And I have to find a job with no family in the area to care for the kids and it will be 3 years before they can legally stay here alone. Splitting shifts with my partner is out because I fear for my kid's safety with him. That means at least a part time day job that pays enough for a sitter or camp during the summer months... eating a good chunk of my profits.

So I look for day jobs. But what about my sons new weekly therapy appointment? Or my coming medical appointments? What about my obligations with this community art group I've been working with? what about summer child care? What about my sanity going back to a full time and part time job with two kids who are also stressing out in this situation and want to go back to where their grandma is?

——

# PROBLEM REQUIREMENTS:
Resume the passage about searching for work with no family nearby to help with child care, starting right after its final sentence.

——

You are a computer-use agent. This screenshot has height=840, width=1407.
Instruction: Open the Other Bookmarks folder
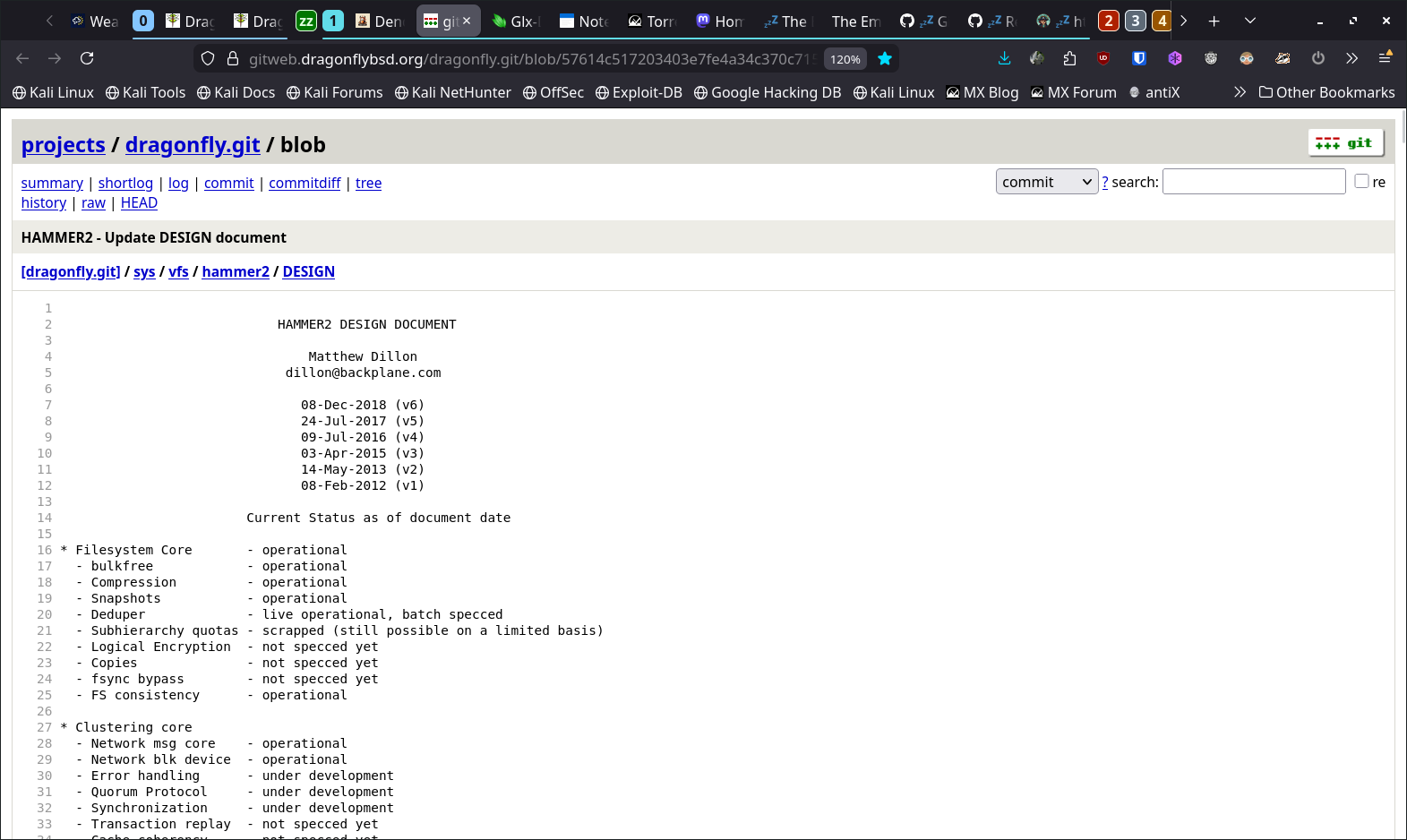(x=1326, y=92)
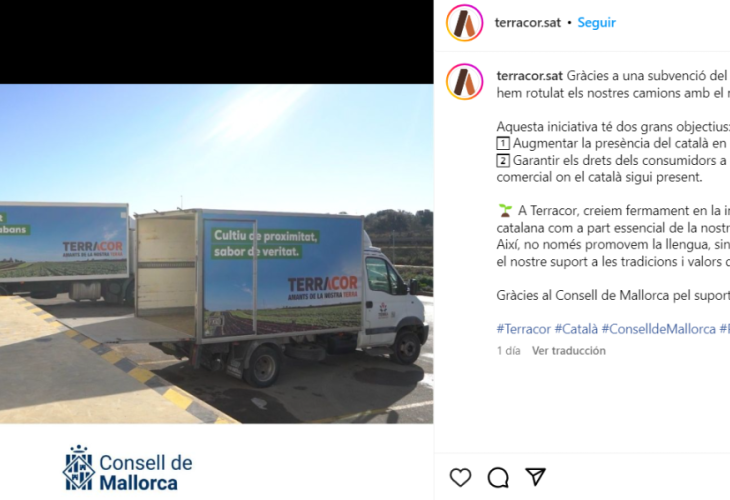Open terracor.sat avatar in the post header

[x=465, y=23]
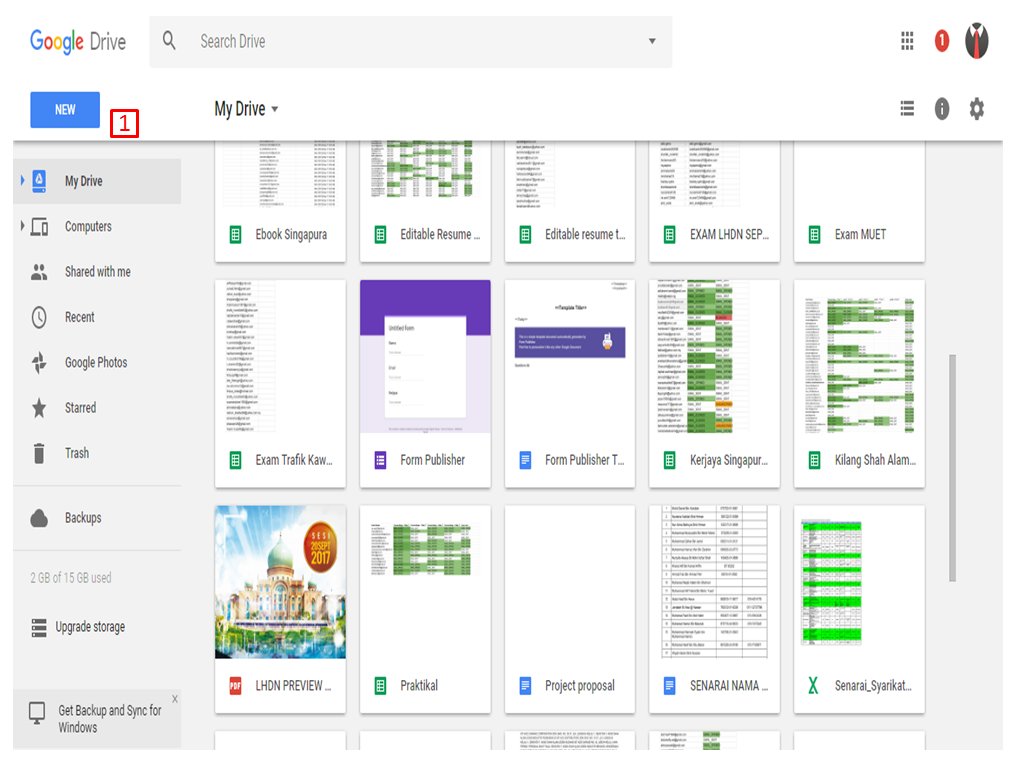This screenshot has width=1011, height=767.
Task: Expand the My Drive tree item
Action: (19, 180)
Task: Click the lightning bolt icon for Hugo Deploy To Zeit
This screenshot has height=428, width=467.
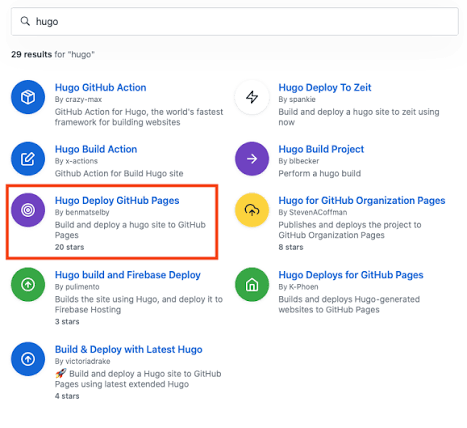Action: [252, 97]
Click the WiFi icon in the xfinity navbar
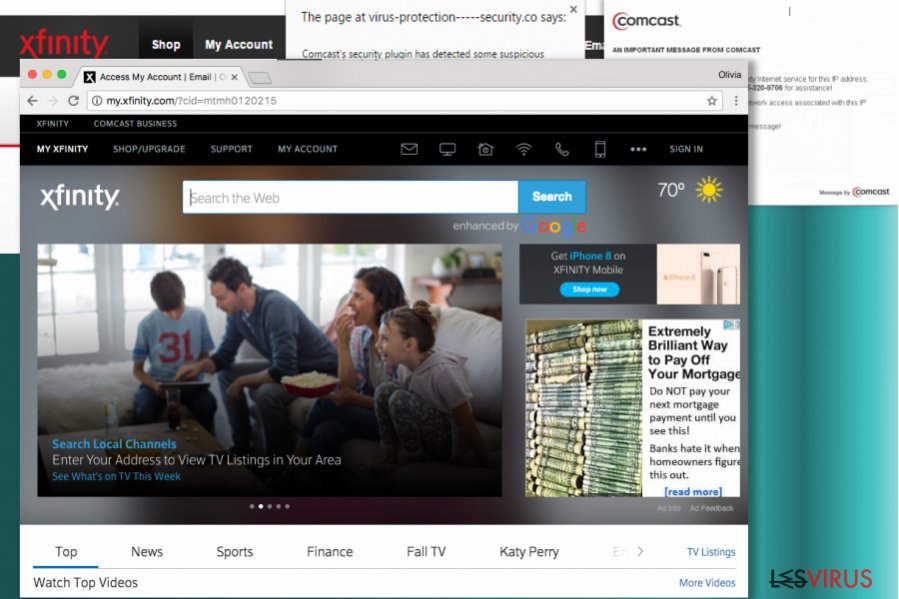Screen dimensions: 899x599 point(523,149)
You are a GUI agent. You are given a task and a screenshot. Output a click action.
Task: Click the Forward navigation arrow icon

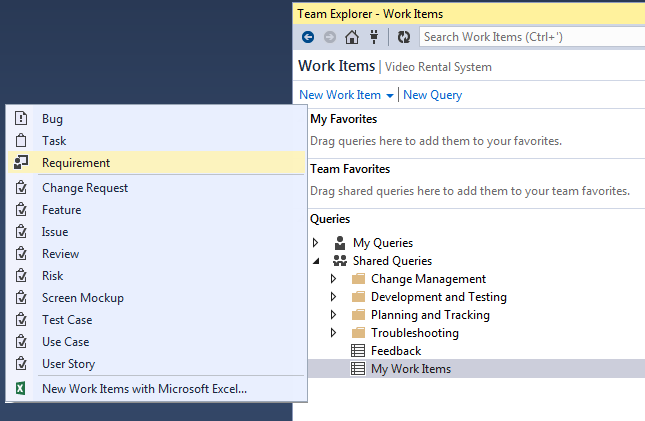329,37
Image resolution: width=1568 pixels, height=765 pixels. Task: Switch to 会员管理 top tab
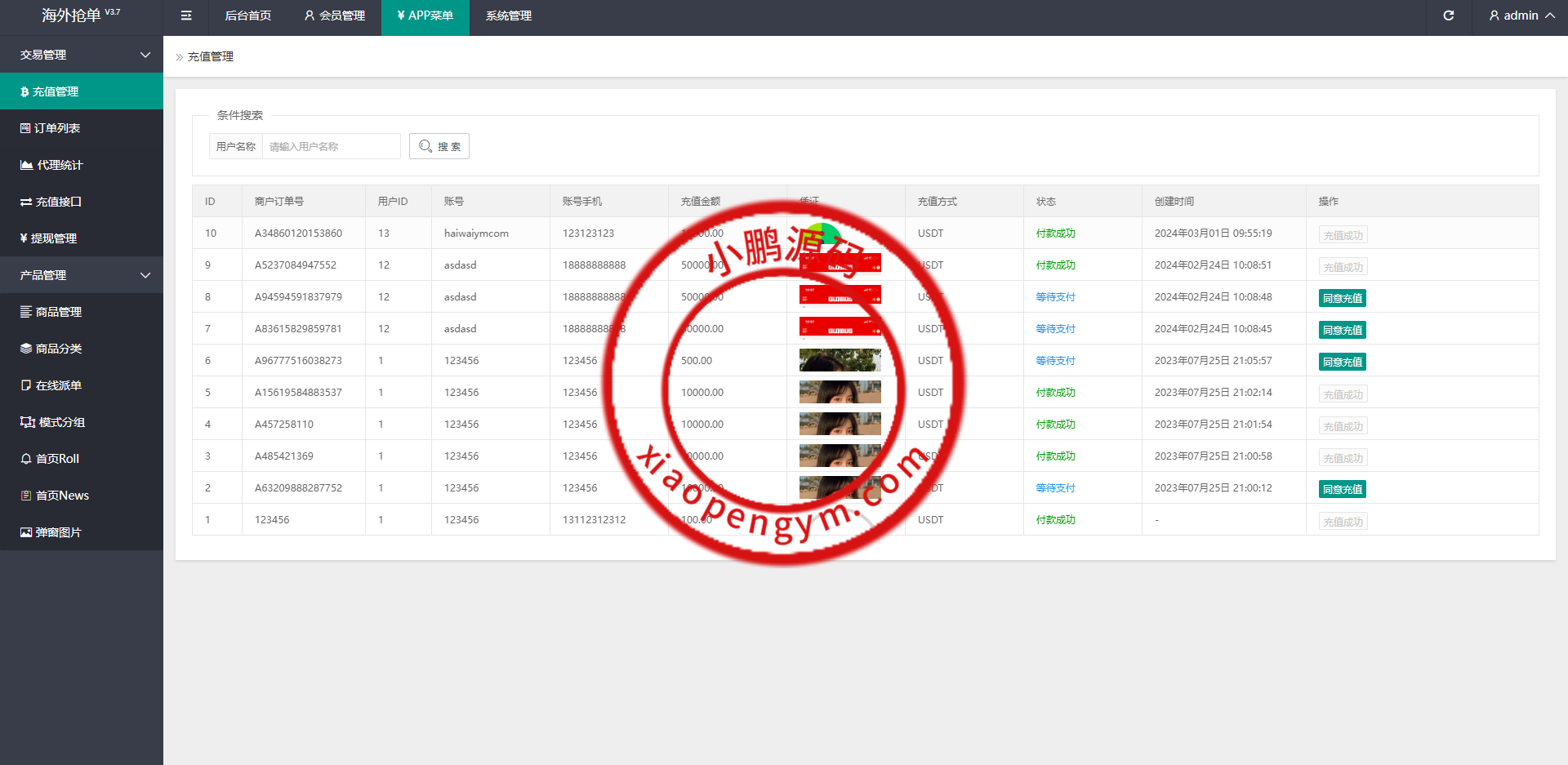click(x=335, y=16)
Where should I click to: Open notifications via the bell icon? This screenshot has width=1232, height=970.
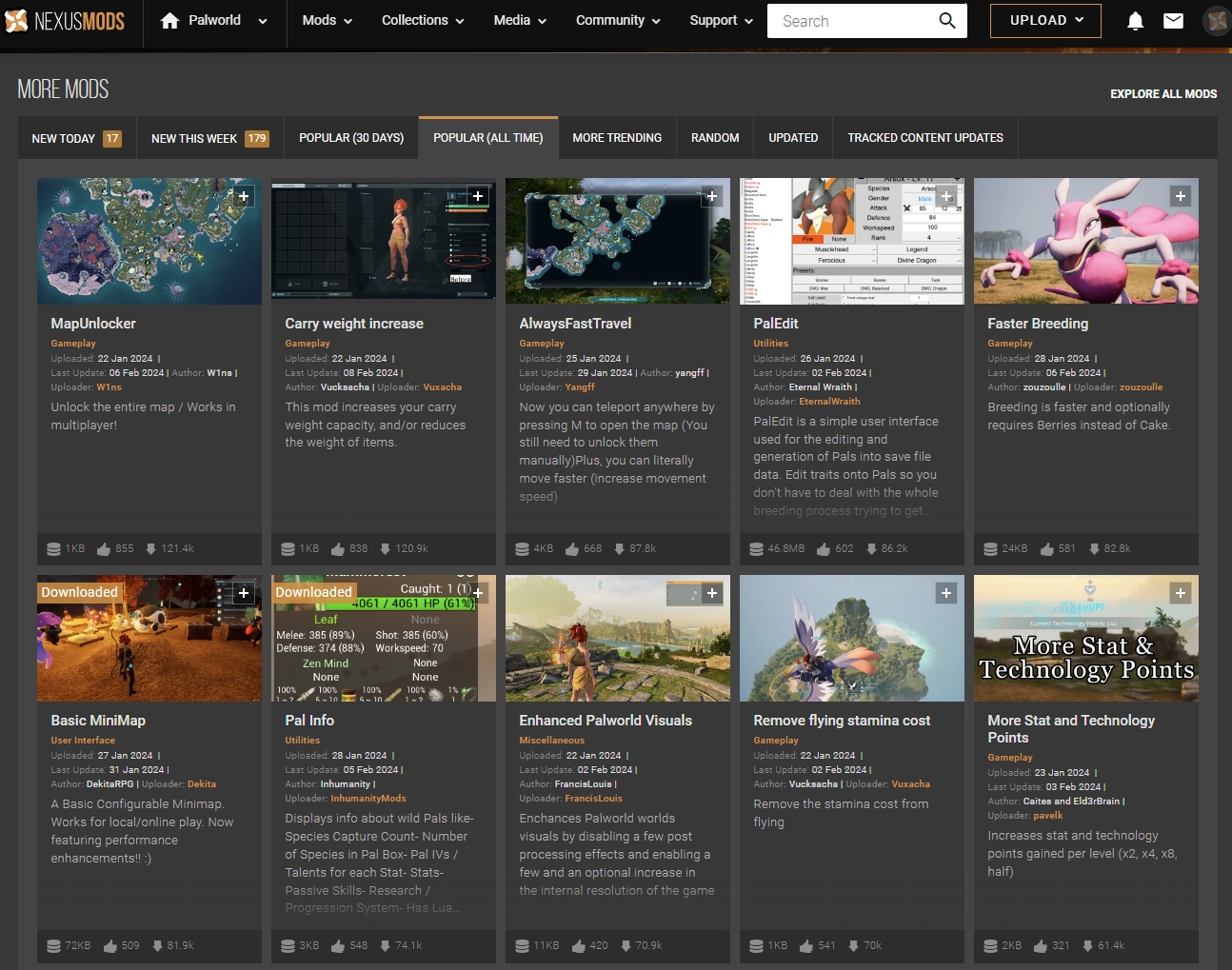point(1135,20)
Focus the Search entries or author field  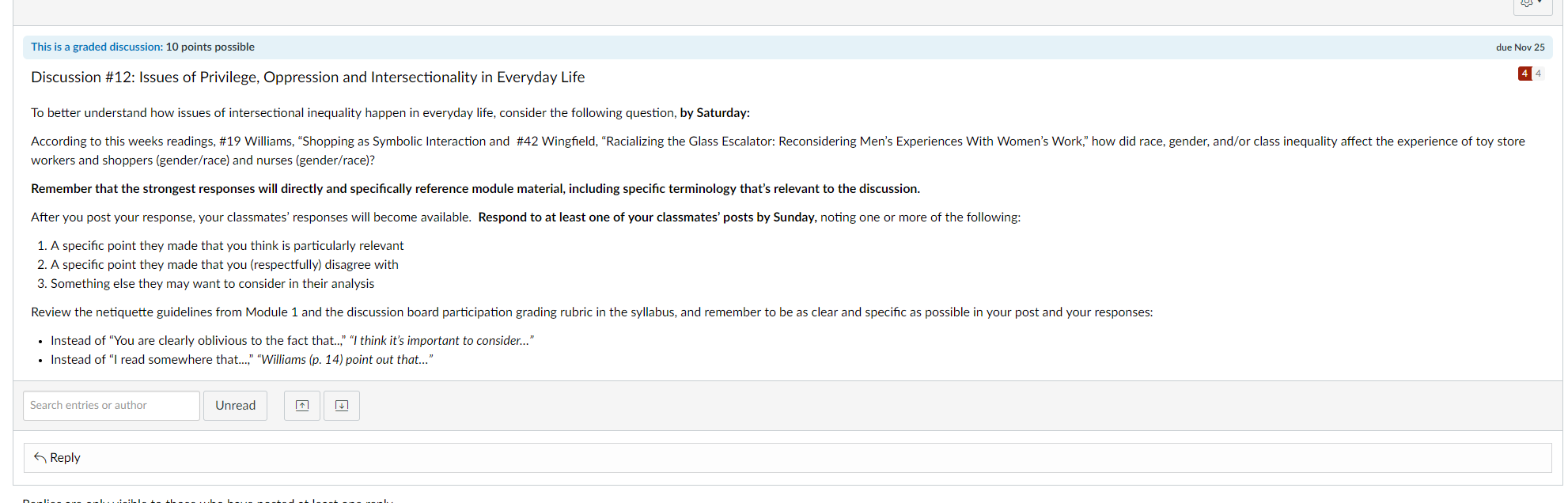click(x=112, y=406)
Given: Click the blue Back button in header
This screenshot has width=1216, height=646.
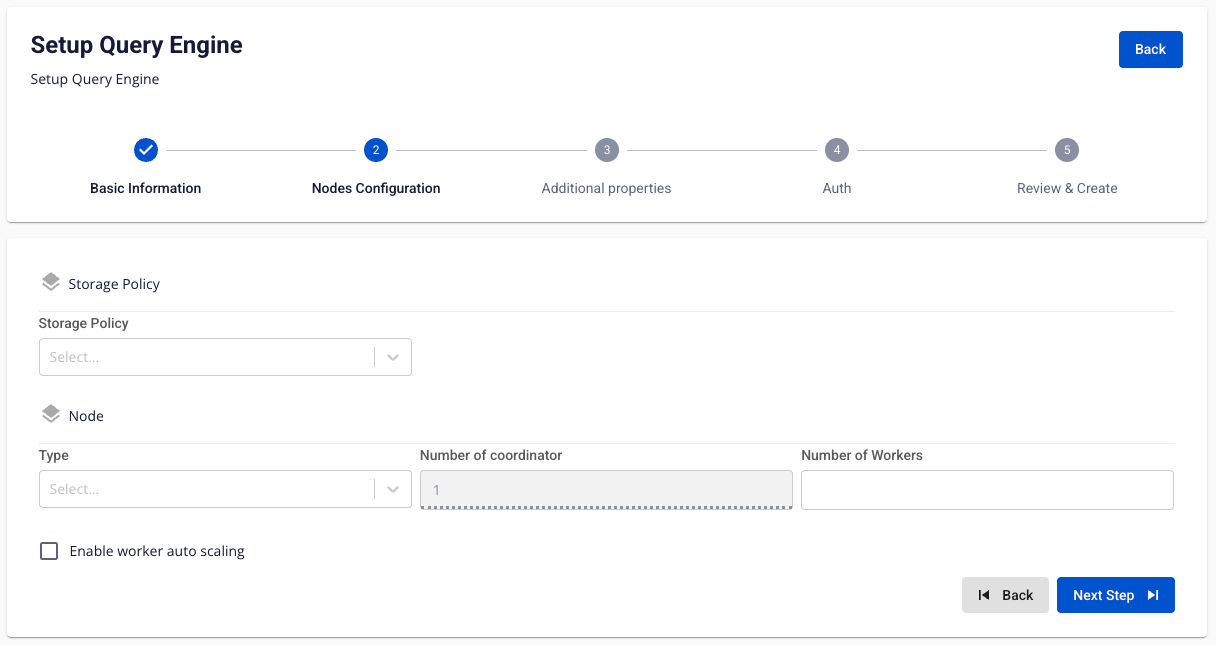Looking at the screenshot, I should coord(1150,49).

——

# RESPONSE:
And then there's my partner. He doesn't like his job. It's dead end and boring to him. He finally realized after 4 years that what I told him before he came here was true... this place sucks politically, financially, morally, spiritually, and physically. So he's ready to move - but is so stuck in his damned head with this addiction, his laziness, screwed up coping mechanisms and lack of gumption on even getting started looking for another position that all he does is walk and talk in circles. And I'm trying to wrap my head around the fact that even though he's the wild card in this mess he isn't going to make the effort to change anything for his family. He can't make a decision to save his life and he's proven over and over that even when he does it's the wrong one. I'm also not fond of the idea of him going back to not working again and everything that entails.

So the question remains. Do I do the only responsible adult thing I know that needs doing at this point and just close my eyes and jump head first into another work situation here and forget where the chips and my kids fall so that I can find my independence, the ability to get myself and my kids out of this crap living situation regardless of whether I have to dump the employer in a year because of another move out of state or not?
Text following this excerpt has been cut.